TrainingWeightWrapperTensor base class; subclasses for FP8/MXFP8 with grouped_mm and linear overrides by danielvegamyhre · Pull Request #3968 · pytorch/ao

danielvegamyhre · 2026-02-28T02:08:18Z

Tensor subclass changes

TrainingWeightWrapperBaseTensor: base Common logic for FSDP, torch_dispatch, subclass initialization etc is in this base class (not to be used directly)
- Common base class also enables common model conversion / param wrapping code
MXFP8 and FP8 tensor subclasses inherit from this and implement the override torch_function with the specific grouped_mm and linear overrides, dispatching to the appropriate autograd functions wrapping our kernels

Autograd function changes

Add new _to_mxfp8_then_scaled_mm autograd func to support linear op overrides. Supports wgrad_with_hp as well.

Other

Delete MXLinear and MXLinearConfig so we don't have two diverging ways of doing mxfp8 dense training. This also removes MXFP4 training support but nobody is using this as far as we know so not creating tech debt is preferable.

Tests

./test/prototype/moe_training/test_everything.sh
pytest test/prototype/mx_formats/test_mx_linear.py
pytest test/prototype/mx_formats/test_mx_tensor.py

pytorch-bot · 2026-02-28T02:08:21Z

🔗 Helpful Links

🧪 See artifacts and rendered test results at hud.pytorch.org/pr/pytorch/ao/3968

📄 Preview Python docs built from this PR

Note: Links to docs will display an error until the docs builds have been completed.

❌ 1 New Failure

As of commit 6bcfb53 with merge base 4ae435e ():

NEW FAILURE - The following job has failed:

Run Regression Tests / test-nightly (CPU Nightly, linux.4xlarge, --pre torch --index-url https://download.pytorch.org/wh... / linux-job (gh)
test/quantization/pt2e/test_x86inductor_fusion.py::DynamicShapesCppWrapperCpuTests::test_qlinear_add_int8_mixed_bf16_use_relu_True_is_qat_True_is_dynamic_True_dynamic_shapes_cpp_wrapper

This comment was automatically generated by Dr. CI and updates every 15 minutes.

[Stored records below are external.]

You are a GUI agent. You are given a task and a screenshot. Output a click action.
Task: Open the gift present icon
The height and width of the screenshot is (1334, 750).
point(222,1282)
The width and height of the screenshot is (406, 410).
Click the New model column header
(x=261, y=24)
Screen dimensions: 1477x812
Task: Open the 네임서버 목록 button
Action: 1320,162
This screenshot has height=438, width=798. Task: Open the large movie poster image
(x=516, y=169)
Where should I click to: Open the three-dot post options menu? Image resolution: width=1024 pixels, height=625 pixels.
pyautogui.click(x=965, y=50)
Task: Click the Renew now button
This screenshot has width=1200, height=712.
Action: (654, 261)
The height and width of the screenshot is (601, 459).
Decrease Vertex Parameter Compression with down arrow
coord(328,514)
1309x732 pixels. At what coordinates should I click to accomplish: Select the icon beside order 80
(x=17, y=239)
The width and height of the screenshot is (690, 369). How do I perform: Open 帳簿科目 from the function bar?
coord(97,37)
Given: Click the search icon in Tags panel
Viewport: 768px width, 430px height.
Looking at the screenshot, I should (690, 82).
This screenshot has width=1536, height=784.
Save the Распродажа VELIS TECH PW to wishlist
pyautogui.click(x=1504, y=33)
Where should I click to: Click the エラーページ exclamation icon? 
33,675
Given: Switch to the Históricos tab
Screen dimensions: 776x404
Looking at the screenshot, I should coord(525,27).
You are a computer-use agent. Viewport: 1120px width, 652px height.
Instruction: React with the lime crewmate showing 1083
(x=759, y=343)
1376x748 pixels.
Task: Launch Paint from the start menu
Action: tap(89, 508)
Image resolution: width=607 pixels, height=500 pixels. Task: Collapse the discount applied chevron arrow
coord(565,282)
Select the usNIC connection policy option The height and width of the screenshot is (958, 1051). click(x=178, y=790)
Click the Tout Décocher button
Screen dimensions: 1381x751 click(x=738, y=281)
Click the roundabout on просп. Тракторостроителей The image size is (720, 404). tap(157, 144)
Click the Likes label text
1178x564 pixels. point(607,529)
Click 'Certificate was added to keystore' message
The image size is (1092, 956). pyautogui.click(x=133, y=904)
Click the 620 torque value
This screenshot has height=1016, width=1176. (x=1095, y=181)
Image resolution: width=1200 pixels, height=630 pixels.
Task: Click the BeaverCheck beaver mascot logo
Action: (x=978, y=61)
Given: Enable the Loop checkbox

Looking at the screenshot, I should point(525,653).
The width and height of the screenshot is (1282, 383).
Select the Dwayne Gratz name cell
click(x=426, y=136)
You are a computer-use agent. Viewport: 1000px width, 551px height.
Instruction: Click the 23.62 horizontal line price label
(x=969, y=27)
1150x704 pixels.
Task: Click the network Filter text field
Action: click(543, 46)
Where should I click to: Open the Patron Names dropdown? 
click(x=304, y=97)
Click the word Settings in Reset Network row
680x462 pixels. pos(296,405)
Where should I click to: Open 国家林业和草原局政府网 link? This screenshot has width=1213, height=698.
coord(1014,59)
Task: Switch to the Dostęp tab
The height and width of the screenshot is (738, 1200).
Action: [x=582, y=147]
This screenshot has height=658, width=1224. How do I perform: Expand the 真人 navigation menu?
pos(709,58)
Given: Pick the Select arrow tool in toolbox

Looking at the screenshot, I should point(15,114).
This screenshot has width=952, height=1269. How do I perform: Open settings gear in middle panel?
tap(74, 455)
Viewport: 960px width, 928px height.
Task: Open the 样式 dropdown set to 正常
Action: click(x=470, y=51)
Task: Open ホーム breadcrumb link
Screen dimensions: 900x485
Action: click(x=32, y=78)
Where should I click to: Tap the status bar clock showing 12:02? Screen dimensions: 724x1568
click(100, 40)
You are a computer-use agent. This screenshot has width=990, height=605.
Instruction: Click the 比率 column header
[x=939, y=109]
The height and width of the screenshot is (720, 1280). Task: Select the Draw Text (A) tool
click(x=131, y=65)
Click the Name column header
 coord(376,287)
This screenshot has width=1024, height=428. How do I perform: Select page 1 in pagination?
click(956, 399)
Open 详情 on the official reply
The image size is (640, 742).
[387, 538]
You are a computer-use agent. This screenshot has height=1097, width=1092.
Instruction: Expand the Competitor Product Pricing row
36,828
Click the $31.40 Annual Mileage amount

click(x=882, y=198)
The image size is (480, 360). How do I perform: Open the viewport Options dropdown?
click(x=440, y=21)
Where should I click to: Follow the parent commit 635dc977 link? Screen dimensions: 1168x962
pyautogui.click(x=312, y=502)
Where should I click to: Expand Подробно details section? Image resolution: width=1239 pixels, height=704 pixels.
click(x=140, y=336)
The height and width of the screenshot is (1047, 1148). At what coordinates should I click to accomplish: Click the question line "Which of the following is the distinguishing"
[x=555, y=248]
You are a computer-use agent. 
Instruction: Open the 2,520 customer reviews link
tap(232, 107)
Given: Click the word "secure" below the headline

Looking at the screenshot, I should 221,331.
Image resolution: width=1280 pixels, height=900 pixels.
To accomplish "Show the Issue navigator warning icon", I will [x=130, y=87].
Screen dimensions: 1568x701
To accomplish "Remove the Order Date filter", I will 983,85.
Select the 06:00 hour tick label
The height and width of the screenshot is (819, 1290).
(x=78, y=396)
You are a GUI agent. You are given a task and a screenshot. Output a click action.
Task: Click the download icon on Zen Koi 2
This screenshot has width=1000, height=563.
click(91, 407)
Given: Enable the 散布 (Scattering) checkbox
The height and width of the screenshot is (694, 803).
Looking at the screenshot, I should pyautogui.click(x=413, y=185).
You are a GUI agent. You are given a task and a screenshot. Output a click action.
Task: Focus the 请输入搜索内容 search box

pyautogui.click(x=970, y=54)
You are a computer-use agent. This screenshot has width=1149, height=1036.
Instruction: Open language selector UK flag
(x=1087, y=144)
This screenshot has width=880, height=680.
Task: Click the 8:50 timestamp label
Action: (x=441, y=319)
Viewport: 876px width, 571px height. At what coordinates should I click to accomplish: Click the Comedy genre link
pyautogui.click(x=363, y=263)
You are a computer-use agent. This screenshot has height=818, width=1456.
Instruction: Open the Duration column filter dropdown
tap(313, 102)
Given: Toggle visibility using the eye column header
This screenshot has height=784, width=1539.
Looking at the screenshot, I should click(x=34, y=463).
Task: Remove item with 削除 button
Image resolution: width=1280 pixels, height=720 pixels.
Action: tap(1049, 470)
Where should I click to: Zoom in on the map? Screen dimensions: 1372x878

vkuzo · 2026-03-02T19:45:52Z


-class GroupedMMConfig(AOBaseConfig):
-    """Base configuration for grouped matrix multiplication. Not intended to be used directly."""
+class TrainingBaseConfig(AOBaseConfig):


the name is very generic, how about TrainingOpBaseConfig to clarify this is for a single op

vkuzo · 2026-03-02T19:46:18Z


 @dataclass
-class FP8GroupedMMConfig(GroupedMMConfig):
+class FP8GroupedMMConfig(TrainingBaseConfig):


Float8 instead of Fp8, to match PyTorch naming for float8?

vkuzo · 2026-03-02T19:47:13Z

 @register_as_pytree_constant
 @dataclass
-class MXFP8GroupedMMConfig(GroupedMMConfig):
+class MXFP8TrainingConfig(TrainingBaseConfig):


MXFP8OpTrainingConfig?

vkuzo · 2026-03-02T19:50:36Z

+    @classmethod
+    def __torch_function__(cls, func, types, args, kwargs={}):
+        # grouped_mm op override
+        if func.__name__ == cls.grouped_mm_func_name:


this is confusing, can this just state the op directly since we are already inside the float8 wrapper?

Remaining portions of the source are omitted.